President Bush on Tuesday also raised the pressure on allies to ease restrictions on what their troops can do in Afghanistan.

"Afghanistan is NATO's most important military operation," Mr. Bush said. "By standing together in Afghanistan we will protect our people, defend our freedom and send a clear message to the extremists — the forces of freedom and decency will prevail."

NATO officials said leaders did agree on the need to follow up military operations in Afghanistan with speedy development aid and help to the Afghan government to build up the local police and judiciary, along with roads, hospitals and schools.

However, a new and possibly more difficult obstacle for Western leaders in Afghanistan is Iran's growing influence in the central Asian nation.

Iran is strengthening economic ties with western Afghanistan that could undermine support for U.S. and NATO forces.

Western Afghanistan has a newly paved 75-mile stretch of highway between the Iranian border and its main city, Herat, courtesy of the Islamic republic. Iran is also considering building a rail line on the busy route, and has pledged another $560 million to help rebuild Afghan infrastructure and businesses.

"Iran is not going away from here," a Herat-based Western diplomat said. "The question is whether we can coexist in this region together and realize that some of our aims might even be the same when it comes to Afghanistan."

Tehran has built 10 schools and built several clinics in western Afghanistan, and paid for the equipment to provide electricity 24 hours a day in Herat, unlike in most other parts of the country, including the capital, Kabul.

Iranian influence here dates back to ancient times and, while dependent on U.S. military and financial support, the Afghan government tries not to antagonize Iran, which currently houses about 2 million Afghan refugees.

"Our hope is for Afghanistan to be peaceful and stable because that would be good for the region," said an Iranian diplomat in Kabul, speaking on condition of anonymity because he was not authorized to speak with the media. "Everyone wants a stable neighbor."

If Iran and the United States are at odds, Defense Ministry spokesman Gen. Zahir Azimi said, "we will stay out of it."

Local political analyst Mohammed Rafiq Shaeir says Iran wants greater influence in western Afghanistan to promote its own national interests, both security and economic.

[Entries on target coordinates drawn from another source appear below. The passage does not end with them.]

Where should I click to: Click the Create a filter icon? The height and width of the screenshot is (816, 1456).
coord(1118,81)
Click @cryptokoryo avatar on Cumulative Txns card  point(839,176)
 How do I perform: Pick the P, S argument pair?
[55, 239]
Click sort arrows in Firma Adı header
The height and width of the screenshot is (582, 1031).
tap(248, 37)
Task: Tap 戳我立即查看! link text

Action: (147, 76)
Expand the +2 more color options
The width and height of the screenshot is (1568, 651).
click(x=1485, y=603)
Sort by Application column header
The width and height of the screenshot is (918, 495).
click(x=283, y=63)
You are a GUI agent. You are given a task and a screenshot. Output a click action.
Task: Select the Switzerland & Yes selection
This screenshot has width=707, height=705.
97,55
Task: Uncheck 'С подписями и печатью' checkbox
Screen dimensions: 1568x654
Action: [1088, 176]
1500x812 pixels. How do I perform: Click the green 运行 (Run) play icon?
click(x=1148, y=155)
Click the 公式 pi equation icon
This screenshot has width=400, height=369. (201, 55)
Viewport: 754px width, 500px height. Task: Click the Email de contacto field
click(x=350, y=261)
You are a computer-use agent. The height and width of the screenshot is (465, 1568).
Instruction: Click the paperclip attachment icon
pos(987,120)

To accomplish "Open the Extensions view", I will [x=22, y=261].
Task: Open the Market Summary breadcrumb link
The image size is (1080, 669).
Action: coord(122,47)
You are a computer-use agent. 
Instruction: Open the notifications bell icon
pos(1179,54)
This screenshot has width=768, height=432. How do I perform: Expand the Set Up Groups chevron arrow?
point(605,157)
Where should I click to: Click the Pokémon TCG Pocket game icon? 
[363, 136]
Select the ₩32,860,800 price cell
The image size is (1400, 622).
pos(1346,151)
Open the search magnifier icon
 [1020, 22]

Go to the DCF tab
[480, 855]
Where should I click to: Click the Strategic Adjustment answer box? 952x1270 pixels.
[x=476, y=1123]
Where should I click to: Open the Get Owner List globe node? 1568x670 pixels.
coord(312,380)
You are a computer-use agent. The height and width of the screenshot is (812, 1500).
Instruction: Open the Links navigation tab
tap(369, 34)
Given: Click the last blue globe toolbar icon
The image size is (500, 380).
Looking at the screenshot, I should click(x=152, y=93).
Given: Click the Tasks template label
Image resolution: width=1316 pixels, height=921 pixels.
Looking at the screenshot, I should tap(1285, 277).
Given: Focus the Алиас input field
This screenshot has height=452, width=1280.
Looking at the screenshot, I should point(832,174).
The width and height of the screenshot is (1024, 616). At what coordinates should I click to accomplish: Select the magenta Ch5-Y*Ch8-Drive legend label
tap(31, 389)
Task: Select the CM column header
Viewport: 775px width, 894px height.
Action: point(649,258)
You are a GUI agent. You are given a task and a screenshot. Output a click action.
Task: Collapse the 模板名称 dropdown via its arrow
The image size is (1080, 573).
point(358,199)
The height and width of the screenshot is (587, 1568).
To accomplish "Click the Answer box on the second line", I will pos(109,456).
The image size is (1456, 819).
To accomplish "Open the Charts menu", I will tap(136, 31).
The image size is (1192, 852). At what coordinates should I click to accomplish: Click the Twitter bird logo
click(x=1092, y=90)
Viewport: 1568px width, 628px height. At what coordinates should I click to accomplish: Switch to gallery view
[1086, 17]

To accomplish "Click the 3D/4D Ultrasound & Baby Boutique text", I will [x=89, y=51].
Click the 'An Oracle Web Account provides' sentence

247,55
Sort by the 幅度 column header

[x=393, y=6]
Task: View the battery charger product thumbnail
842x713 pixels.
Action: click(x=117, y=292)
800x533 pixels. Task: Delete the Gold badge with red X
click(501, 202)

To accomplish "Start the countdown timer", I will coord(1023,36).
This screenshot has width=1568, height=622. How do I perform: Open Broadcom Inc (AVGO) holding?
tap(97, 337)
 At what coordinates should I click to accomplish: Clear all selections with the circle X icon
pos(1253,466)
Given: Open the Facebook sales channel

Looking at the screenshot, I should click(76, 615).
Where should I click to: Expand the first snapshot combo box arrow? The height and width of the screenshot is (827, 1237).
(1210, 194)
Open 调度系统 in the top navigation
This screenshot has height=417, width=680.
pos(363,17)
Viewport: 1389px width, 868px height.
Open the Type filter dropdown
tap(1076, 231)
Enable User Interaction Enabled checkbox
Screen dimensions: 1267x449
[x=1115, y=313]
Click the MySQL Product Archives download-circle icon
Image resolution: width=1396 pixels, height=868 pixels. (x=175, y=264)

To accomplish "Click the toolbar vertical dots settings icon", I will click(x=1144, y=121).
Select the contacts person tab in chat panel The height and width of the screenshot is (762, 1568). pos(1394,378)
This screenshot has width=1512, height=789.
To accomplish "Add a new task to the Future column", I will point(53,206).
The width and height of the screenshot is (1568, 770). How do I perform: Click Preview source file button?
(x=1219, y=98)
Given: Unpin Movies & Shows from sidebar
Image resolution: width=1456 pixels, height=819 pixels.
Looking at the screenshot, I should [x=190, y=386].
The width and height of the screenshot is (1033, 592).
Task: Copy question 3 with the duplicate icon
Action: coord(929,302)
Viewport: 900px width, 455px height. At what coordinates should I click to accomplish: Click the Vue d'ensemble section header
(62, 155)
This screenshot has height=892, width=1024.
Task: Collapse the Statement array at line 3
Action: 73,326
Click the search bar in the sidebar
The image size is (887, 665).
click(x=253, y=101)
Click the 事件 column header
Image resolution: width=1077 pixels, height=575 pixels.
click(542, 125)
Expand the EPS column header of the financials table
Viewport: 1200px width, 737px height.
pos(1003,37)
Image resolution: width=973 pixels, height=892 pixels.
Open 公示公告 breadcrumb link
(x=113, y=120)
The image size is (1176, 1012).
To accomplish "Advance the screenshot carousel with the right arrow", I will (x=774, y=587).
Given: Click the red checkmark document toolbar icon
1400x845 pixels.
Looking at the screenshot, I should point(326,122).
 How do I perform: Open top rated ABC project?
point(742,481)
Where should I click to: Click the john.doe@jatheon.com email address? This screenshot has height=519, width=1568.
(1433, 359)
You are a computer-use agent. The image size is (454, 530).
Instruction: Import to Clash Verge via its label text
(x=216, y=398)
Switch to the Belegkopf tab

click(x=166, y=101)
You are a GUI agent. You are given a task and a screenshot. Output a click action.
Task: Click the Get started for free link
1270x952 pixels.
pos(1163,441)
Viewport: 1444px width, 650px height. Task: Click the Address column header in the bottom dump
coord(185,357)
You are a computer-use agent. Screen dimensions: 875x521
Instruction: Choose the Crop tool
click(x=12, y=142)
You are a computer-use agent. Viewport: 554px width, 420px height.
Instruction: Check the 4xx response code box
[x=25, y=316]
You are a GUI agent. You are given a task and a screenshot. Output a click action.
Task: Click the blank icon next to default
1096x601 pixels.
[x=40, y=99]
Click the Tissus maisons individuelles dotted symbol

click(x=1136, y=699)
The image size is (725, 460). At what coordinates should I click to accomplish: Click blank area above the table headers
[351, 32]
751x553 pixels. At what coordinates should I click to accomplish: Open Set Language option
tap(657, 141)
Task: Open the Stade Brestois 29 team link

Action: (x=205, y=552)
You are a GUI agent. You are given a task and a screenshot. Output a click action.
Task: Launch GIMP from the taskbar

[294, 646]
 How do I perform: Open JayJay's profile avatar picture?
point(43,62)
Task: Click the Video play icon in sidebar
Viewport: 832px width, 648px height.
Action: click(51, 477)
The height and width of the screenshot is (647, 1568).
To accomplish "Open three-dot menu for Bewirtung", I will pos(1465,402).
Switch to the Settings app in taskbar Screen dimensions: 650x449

"The people of Herat have doubts about why Iran is putting so much attention into this area, but they still recognize that it is good for our own national interests and security in the region to have friendly relations with Iran," Shaeir said.

Saeed Laylaz, a prominent political analyst in Tehran, said Iran is investing in Afghanistan chiefly for its own national interests, rather than to counter Western influence.

"Regardless of presence of the NATO forces there, Iran has been always suffering from lack of stability in Afghanistan," Laylaz said in a phone interview. "An unstable Afghanistan would cause difficulties for Iran."